Location
- 9355 Flush Road St. George, Kansas 66535 United States 39°18′09″N 96°26′18″W﻿ / ﻿39.30250°N 96.43833°W

Information
- Type: Public
- Established: 1991
- School district: Rock Creek USD 323
- NCES School ID: 200000401708
- Principal: Sammual Pahls
- Faculty: 26.16 (on FTE basis)
- Grades: 5–12
- Enrollment: 389 (2023-2024)
- Student to teacher ratio: 14.87
- Colors: Black, White, Silver, & Blue
- Mascot: Mustangs
- Accreditation: Blue Ribbon 2009.
- Website: www.usd323.org/page/rock-creek-hs

= Rock Creek Junior/Senior High School =

Rock Creek High School (RCHS or RCMS) is a high school that sits between and serves the townships of St. George and Westmoreland, Kansas. It is operated by Rock Creek USD 323 school district.

==History==
The school was established in 1991 and combined the student bodies of Westmoreland High School and Saint George High School.
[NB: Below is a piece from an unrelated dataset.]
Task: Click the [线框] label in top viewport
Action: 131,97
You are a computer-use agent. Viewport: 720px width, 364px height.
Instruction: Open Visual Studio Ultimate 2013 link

It originally enrolled grades 7–12. In 2020, an addition to the school was completed, increasing the grades enrolled to 5-12.

==Academics==
In 2009, Rock Creek Junior/Senior High School was selected as a Blue Ribbon School. The Blue Ribbon Award recognizes public and private schools which perform at high levels or have made significant academic improvements.